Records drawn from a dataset
----
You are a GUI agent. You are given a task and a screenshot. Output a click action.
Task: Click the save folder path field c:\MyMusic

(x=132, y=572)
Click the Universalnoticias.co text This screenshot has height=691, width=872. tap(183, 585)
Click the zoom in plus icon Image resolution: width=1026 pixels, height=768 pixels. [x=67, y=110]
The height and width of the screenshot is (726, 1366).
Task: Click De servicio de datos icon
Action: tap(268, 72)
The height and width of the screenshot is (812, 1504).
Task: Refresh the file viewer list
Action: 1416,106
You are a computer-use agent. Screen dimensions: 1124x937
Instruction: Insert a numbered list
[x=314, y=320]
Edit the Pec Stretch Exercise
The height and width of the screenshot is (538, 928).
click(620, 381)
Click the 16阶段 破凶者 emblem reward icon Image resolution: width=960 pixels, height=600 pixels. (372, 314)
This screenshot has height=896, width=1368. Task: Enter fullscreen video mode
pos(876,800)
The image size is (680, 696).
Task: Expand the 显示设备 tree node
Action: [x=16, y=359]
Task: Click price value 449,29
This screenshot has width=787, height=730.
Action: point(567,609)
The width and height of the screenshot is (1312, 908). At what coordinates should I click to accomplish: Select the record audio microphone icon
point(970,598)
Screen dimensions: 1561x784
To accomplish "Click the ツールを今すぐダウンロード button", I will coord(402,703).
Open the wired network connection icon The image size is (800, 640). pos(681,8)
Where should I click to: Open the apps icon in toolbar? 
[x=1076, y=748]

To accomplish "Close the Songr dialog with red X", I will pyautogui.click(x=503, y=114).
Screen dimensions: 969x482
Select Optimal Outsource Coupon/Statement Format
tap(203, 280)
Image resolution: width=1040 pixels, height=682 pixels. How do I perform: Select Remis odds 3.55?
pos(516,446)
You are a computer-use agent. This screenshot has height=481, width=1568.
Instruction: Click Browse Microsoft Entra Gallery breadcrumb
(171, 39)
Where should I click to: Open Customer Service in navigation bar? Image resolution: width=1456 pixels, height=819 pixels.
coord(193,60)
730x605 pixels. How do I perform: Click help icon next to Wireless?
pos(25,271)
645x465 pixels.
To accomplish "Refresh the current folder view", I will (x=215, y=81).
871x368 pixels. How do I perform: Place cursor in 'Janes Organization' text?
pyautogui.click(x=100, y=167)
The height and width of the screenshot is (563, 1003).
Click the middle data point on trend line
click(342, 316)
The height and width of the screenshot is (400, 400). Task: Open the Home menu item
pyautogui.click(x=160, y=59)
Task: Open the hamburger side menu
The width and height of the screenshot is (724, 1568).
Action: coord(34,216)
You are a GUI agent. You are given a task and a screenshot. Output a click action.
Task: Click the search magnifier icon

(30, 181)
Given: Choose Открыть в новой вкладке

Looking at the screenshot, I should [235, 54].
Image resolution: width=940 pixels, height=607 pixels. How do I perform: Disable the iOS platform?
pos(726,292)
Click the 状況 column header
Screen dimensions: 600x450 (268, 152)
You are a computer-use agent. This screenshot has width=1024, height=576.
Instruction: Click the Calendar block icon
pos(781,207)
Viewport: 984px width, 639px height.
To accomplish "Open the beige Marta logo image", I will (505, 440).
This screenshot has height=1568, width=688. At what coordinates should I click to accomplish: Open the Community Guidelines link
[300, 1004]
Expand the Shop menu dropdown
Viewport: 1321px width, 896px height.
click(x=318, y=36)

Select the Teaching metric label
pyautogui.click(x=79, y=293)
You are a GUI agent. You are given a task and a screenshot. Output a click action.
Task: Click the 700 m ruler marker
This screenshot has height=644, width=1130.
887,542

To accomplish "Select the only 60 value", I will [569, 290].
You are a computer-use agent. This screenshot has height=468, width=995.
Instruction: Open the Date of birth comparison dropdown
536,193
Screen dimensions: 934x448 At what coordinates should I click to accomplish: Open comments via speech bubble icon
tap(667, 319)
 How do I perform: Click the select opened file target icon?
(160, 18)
----
● PROMPT:
Repeat the records above exactly.

● RESPONSE FOR THIS EXERCISE:
You are a GUI agent. You are given a task and a screenshot. Output a click action.
Task: Click the save folder path field c:\MyMusic

(x=132, y=572)
Click the Universalnoticias.co text This screenshot has height=691, width=872. tap(183, 585)
Click the zoom in plus icon Image resolution: width=1026 pixels, height=768 pixels. [x=67, y=110]
The height and width of the screenshot is (726, 1366).
Task: Click De servicio de datos icon
Action: tap(268, 72)
The height and width of the screenshot is (812, 1504).
Task: Refresh the file viewer list
Action: 1416,106
You are a computer-use agent. Screen dimensions: 1124x937
Instruction: Insert a numbered list
[x=314, y=320]
Edit the Pec Stretch Exercise
The height and width of the screenshot is (538, 928).
click(620, 381)
Click the 16阶段 破凶者 emblem reward icon Image resolution: width=960 pixels, height=600 pixels. (372, 314)
This screenshot has height=896, width=1368. Task: Enter fullscreen video mode
pos(876,800)
The image size is (680, 696).
Task: Expand the 显示设备 tree node
Action: [x=16, y=359]
Task: Click price value 449,29
This screenshot has width=787, height=730.
Action: point(567,609)
The width and height of the screenshot is (1312, 908). At what coordinates should I click to accomplish: Select the record audio microphone icon
point(970,598)
Screen dimensions: 1561x784
To accomplish "Click the ツールを今すぐダウンロード button", I will coord(402,703).
Open the wired network connection icon The image size is (800, 640). pos(681,8)
Where should I click to: Open the apps icon in toolbar? 
[x=1076, y=748]

To accomplish "Close the Songr dialog with red X", I will pyautogui.click(x=503, y=114).
Screen dimensions: 969x482
Select Optimal Outsource Coupon/Statement Format
tap(203, 280)
Image resolution: width=1040 pixels, height=682 pixels. How do I perform: Select Remis odds 3.55?
pos(516,446)
You are a computer-use agent. This screenshot has height=481, width=1568.
Instruction: Click Browse Microsoft Entra Gallery breadcrumb
(171, 39)
Where should I click to: Open Customer Service in navigation bar? Image resolution: width=1456 pixels, height=819 pixels.
coord(193,60)
730x605 pixels. How do I perform: Click help icon next to Wireless?
pos(25,271)
645x465 pixels.
To accomplish "Refresh the current folder view", I will (x=215, y=81).
871x368 pixels. How do I perform: Place cursor in 'Janes Organization' text?
pyautogui.click(x=100, y=167)
The height and width of the screenshot is (563, 1003).
Click the middle data point on trend line
click(342, 316)
The height and width of the screenshot is (400, 400). Task: Open the Home menu item
pyautogui.click(x=160, y=59)
Task: Open the hamburger side menu
The width and height of the screenshot is (724, 1568).
Action: coord(34,216)
You are a GUI agent. You are given a task and a screenshot. Output a click action.
Task: Click the search magnifier icon

(30, 181)
Given: Choose Открыть в новой вкладке

Looking at the screenshot, I should [235, 54].
Image resolution: width=940 pixels, height=607 pixels. How do I perform: Disable the iOS platform?
pos(726,292)
Click the 状況 column header
Screen dimensions: 600x450 (268, 152)
You are a computer-use agent. This screenshot has width=1024, height=576.
Instruction: Click the Calendar block icon
pos(781,207)
Viewport: 984px width, 639px height.
To accomplish "Open the beige Marta logo image", I will (505, 440).
This screenshot has height=1568, width=688. At what coordinates should I click to accomplish: Open the Community Guidelines link
[300, 1004]
Expand the Shop menu dropdown
Viewport: 1321px width, 896px height.
click(x=318, y=36)

Select the Teaching metric label
pyautogui.click(x=79, y=293)
You are a GUI agent. You are given a task and a screenshot. Output a click action.
Task: Click the 700 m ruler marker
This screenshot has height=644, width=1130.
887,542

To accomplish "Select the only 60 value", I will [569, 290].
You are a computer-use agent. This screenshot has height=468, width=995.
Instruction: Open the Date of birth comparison dropdown
536,193
Screen dimensions: 934x448 At what coordinates should I click to accomplish: Open comments via speech bubble icon
tap(667, 319)
 How do I perform: Click the select opened file target icon?
(160, 18)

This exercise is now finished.